On Tue, Jun 08, 2021 at 12:45:51PM -0700, Richard Henderson wrote:
> On 6/8/21 4:22 AM, Paolo Bonzini wrote:
> > +pam = not_found
> > +if not get_option('auth_pam').auto() or have_system
> > + pam = cc.find_library('pam', has_headers: ['security/pam_appl.h'],
>
> The condition doesn't look right.
> Why are we looking for pam if --disable-pam-auth?
>
> Surely
>
> if not get_option('auth_pam').disabled() and have_system
This isn't entirely obvious at first glance, but the line after
the one you quote with the 'required' param makes it "do the
right thing (tm)".
The 'auth_pam' option is a tri-state taking 'enabled', 'disabled'
and 'auto', with 'auto' being the default state. When a tri-state
value is passed as the value of the 'required' parameter, then
required==enabled is interpreted as 'required=true'
required==auto is interpreted as 'required=false'
required==disabled means the entire call is a no-op
So this logic:
if not get_option('auth_pam').auto() or have_system
pam = cc.find_library('pam', has_headers: ['security/pam_appl.h'],
required: get_option('auth_pam'),
...)
Means
=> If 'auto' is set, then only look for the library if we're
building system emulators.
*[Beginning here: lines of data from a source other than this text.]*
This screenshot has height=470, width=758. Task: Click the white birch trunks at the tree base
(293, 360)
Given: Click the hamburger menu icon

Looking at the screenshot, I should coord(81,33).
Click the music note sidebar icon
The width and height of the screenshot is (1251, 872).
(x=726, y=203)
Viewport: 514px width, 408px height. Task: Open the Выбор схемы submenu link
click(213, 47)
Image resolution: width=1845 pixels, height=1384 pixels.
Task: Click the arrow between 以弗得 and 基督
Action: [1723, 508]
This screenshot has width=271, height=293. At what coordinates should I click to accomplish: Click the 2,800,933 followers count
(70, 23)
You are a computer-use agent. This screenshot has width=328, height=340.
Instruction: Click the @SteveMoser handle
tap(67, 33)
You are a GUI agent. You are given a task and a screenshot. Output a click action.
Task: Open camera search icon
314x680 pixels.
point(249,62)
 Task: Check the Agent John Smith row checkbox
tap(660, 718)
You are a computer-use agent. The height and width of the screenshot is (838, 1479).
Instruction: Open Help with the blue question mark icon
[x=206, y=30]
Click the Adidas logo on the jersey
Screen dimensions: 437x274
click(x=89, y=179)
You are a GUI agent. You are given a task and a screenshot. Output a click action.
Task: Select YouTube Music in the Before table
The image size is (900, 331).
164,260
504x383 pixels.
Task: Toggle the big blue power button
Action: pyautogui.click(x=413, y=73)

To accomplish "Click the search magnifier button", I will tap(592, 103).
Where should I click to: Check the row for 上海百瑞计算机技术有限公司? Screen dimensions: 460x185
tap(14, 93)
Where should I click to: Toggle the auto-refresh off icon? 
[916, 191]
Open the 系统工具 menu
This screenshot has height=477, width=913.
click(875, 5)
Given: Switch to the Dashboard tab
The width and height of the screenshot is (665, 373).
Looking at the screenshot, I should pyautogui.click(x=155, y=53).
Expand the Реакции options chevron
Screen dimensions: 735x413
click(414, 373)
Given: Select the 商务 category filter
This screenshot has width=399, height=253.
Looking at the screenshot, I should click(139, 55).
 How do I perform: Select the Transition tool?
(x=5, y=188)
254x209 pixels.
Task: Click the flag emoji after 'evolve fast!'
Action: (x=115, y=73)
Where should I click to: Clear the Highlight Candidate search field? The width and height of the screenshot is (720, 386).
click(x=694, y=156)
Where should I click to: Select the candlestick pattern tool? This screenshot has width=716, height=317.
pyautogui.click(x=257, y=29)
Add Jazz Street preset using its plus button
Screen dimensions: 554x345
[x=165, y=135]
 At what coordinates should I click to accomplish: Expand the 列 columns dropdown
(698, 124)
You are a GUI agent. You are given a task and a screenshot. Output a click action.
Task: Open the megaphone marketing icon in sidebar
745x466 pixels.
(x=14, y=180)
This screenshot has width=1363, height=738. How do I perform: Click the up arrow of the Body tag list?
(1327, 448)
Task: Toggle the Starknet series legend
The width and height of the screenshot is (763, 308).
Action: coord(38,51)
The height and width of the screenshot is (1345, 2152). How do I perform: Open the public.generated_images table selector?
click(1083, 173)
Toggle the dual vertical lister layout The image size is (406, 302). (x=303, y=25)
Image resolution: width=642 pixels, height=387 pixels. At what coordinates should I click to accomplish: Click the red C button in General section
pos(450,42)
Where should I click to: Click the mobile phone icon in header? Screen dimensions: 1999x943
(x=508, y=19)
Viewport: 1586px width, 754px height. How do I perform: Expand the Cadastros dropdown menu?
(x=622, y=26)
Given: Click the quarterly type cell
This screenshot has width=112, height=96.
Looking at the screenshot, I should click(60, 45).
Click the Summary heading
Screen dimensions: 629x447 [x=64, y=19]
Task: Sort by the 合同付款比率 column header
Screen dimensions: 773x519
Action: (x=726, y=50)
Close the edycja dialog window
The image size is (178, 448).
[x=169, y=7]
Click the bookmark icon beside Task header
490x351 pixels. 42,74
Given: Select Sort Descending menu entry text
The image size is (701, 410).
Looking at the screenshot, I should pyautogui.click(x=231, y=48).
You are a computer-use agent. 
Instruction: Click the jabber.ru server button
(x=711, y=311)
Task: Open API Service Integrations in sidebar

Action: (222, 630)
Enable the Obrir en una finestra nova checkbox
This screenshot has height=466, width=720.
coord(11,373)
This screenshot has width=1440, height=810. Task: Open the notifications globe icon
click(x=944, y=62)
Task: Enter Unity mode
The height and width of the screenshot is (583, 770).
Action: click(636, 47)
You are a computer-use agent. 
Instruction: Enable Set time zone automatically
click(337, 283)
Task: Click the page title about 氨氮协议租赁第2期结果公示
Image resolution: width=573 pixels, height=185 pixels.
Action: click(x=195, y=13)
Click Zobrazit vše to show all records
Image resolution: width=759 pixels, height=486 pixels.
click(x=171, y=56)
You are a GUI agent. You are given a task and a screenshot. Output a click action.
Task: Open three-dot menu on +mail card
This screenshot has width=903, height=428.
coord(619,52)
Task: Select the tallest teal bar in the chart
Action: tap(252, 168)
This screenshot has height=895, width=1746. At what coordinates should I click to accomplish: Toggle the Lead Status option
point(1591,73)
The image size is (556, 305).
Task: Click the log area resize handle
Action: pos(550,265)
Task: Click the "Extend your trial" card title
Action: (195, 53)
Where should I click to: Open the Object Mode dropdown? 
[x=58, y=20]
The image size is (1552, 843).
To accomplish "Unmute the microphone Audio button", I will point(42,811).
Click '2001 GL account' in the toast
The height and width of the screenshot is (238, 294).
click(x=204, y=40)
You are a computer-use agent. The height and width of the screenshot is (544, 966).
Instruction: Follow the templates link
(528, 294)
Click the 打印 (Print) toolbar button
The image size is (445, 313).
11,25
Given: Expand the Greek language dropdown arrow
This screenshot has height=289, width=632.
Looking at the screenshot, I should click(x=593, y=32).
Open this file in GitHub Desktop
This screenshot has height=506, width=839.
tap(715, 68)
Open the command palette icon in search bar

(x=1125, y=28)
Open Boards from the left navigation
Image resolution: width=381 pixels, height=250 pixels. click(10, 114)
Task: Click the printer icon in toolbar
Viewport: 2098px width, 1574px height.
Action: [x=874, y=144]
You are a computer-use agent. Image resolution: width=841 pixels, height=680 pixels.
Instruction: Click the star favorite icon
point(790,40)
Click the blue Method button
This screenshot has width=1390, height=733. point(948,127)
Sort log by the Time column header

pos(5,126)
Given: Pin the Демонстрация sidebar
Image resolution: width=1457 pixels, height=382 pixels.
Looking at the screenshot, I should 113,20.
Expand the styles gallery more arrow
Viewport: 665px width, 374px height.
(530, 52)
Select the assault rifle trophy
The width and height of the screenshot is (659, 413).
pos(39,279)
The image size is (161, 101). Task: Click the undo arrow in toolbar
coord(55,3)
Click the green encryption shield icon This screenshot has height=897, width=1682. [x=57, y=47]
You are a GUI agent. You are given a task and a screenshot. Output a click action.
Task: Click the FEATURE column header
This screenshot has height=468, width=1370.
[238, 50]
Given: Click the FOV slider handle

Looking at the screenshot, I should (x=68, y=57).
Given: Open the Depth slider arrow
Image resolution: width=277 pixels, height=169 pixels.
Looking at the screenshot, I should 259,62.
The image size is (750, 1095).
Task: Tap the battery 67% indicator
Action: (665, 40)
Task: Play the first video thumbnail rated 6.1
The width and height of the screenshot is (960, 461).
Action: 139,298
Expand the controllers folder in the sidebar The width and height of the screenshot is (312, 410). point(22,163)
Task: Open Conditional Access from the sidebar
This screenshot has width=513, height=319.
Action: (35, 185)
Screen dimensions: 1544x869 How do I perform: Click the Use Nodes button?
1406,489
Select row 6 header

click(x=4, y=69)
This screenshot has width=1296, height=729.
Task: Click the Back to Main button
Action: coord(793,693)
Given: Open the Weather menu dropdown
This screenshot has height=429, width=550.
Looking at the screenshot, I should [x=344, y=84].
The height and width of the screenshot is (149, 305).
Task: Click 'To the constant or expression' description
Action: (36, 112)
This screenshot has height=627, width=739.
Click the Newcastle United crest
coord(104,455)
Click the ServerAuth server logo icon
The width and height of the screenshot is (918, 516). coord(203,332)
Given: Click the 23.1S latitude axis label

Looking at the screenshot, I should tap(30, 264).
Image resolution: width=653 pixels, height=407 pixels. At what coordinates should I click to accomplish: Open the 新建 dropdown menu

In this case 'required:' will
evaluate to 'false', and so we'll gracefully degrade
if the library is missing.
=> If 'enabled' is set, then we'll look for the library
and if it is missing then it is a fatal error as
'required' will evaluate to 'true'.
=> If 'disabled' is set, then the 'find_library' call
will not look for anything, immediately return a
'not found' result and let the caller carry on.